Supplied text –
********************

Sunday, January 17, 2010

Community - Do We Find it on Pandora? 1-15-10

Planet Earth

James Cameron’s “Avatar” has in less than a month become the highest grossing film of all time, already clearing $1.3 billion. Part of what has made this film so popular, so utterly captivating, is the quality of the graphics that depict a sublimely beautiful alien world. Cameron has created a virtual world that leaves many viewers despairing when they take off their 3D glasses and return to their own reality - suddenly seen as gray and meaningless. The spectacular success of the film has led to a phenomenon that says much about our world outside the movie house.

“When I woke up this morning after watching “Avatar” for the first time yesterday, the world seemed … gray. It was like my whole life, everything I’ve done and worked for, lost its meaning.” In a single forum, just one of many, more than one thousand viewers cited what is being called “Post Avatar Depression.” Movie goers are experiencing profound feelings of depression, sadness, meaninglessness, even suicidal ideations. Psychotherapists say the frequency of episodes of depression arising after viewing the film are sufficient to merit concern and to label this as a phenomenon.

For certain, Cameron is not the culprit here. He has brought cinematography to a new level of excellence. What he has unwittingly done is shine a strong light on the true substance of life here on Earth. By creating a believable world of stunning beauty and relational abundance, he has perhaps unintentionally reminded many viewers that they ‘need to get a life,’ here on earth.

We live in a technology-driven era in which true community is eroding. We live in our separate houses with out broadband access and remote-controlled garage door openers. So many of us hide in our forums, playing games with faceless individuals in virtual game rooms. We don’t even know the names of the people living in the houses next to us. Forty years ago the people living in this house set up tables every Sunday in the unfinished basement and the whole street showed up for Sunday dinner. Today the basement is finished, with a high tech theater and broadband access. I’ve never been able to pry loose the neighbors from their cyber-dens to have life outside of the theater or virtual game rooms, to come for Sunday dinner. For the most part, I don’t even know their names. The ones I once knew have passed on or moved on.

One does not have to be an astute observer to see that we have legions of the next generations that struggle with relational and affective skills, yet have a powerful command of technology. Wi-fi’ed they can compete on virtual battlefields with the best of them in virtual worlds of their own making. Cameron just had a whole lot more money and did it a whole lot better. When Cameron’s game is over, reality sets in a bit harder and for some it is very depressing.

********************

Given information –
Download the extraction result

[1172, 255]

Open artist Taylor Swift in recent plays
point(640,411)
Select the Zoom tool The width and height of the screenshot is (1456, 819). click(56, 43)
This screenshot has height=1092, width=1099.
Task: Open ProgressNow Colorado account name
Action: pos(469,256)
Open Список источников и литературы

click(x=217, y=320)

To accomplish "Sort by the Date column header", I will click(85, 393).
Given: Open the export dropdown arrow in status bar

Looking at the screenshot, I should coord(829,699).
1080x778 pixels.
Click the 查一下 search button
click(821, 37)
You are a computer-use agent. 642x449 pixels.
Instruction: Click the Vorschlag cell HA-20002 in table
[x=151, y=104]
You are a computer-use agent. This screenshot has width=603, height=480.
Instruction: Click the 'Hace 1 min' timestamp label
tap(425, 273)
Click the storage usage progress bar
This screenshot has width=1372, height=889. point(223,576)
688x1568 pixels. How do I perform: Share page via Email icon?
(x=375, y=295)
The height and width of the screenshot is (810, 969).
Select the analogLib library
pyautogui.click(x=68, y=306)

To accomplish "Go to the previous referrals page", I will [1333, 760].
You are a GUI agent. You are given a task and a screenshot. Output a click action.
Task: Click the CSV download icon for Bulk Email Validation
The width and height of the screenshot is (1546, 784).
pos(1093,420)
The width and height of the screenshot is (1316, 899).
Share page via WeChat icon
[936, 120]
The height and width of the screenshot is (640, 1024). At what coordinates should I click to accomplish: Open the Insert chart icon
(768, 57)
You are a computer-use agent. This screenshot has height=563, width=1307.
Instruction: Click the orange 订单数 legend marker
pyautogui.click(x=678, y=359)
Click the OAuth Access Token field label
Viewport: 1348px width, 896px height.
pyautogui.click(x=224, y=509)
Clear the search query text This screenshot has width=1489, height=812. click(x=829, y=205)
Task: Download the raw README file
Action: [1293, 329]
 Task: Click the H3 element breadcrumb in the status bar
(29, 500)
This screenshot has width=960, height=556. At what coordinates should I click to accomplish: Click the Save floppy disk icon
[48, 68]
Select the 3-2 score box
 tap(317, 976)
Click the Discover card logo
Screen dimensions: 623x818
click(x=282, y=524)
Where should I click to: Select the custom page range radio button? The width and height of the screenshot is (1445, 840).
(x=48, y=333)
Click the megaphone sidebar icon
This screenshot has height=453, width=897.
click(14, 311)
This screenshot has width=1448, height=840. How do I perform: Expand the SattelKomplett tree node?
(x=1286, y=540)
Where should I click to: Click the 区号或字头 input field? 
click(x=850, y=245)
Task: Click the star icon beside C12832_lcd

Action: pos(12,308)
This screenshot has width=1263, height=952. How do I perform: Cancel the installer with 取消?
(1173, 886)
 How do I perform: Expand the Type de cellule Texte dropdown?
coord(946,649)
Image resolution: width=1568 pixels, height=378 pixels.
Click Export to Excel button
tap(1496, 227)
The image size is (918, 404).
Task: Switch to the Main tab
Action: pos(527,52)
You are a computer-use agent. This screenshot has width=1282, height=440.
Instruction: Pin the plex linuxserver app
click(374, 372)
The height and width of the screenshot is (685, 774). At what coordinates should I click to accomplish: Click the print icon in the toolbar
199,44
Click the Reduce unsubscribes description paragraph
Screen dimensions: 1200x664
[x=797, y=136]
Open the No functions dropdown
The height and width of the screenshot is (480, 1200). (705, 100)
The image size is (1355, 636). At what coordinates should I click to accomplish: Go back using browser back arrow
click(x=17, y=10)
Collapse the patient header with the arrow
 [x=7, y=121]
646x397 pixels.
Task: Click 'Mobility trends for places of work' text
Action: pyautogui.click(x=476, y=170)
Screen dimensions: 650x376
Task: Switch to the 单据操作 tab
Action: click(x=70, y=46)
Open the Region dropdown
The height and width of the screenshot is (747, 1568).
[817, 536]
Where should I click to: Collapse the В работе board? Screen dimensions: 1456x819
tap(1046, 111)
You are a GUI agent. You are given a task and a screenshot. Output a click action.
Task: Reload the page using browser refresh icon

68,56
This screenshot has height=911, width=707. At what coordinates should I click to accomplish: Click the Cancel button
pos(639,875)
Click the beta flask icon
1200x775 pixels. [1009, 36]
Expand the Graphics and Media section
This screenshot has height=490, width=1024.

********************

Your instructions –
Can you carry on the post about "Avatar" and fading community, picking up right after its last sentence? The data has no role here.

Exercise output –
“I just watched avatar a few weeks ago and I'm feeling depressed and sad. It's like I want to reach out and be in Pandora. I'd do anything to be in Pandora. I've tried so hard to dream about me being on Pandora but it hasn't worked.”

“Ever since I went to see 'Avatar' I have been depressed. Watching the wonderful world of Pandora and all the Na'vi made me want to be one of them. I can't stop thinking about all the things that happened in the film and all of the tears and shivers I got from it. I even contemplate suicide, thinking that if I do it, I will be re-birthed in a world similar to Pandora and then everything is the same as in 'Avatar.”

"Because, at this point, there isn't pretty much anything else that can be done. Until the release of DVD/BluRay. But even that won't take away all of the depression. Because you know you can never actually go to Pandora, as it exists only in our imagination."


For a very long time we have been collectively headed for an existential crisis of meaning. Some of us seem to be getting there sooner than others. Our secular materialism has left us in a vacuum, devoid of meaning or purpose. There seems little substance to life beyond the next release of our favorite virtual game and that substance lasts about as long as it takes to peel the shrink wrap off the disk. We have seen ever-increasing rates of suicide in those individuals who have the most options before them in terms of time, health, and opportunity.

Stacy Kaiser, a psychotherapist, suggests “people are forced to look at what is going on in their own lives. If it isn’t the euphoric dream they were hoping for, they end up depressed.” For several generations there has been an increasing preoccupation with self fulfillment and self-gratification. When we don’t get those things we want or are reminded of what we don’t have, we can get into a major, even dangerous funk. Kaiser also points out this phenomenon is not about the film. Follow up phone calls to a number of those in the forum found they were already living lonely, often disenfranchised lives.

One viewer was more balanced. Incredulous that a film could cause depression he said, “You need to go back and revaluate what is important in life to you, go back to the basics of family and other things.” This viewer offers the most helpful advice. Only by honest evaluation of our own lives, can we hope to chart a course that will lead us to a life that has great value and meaning, even here on planet earth.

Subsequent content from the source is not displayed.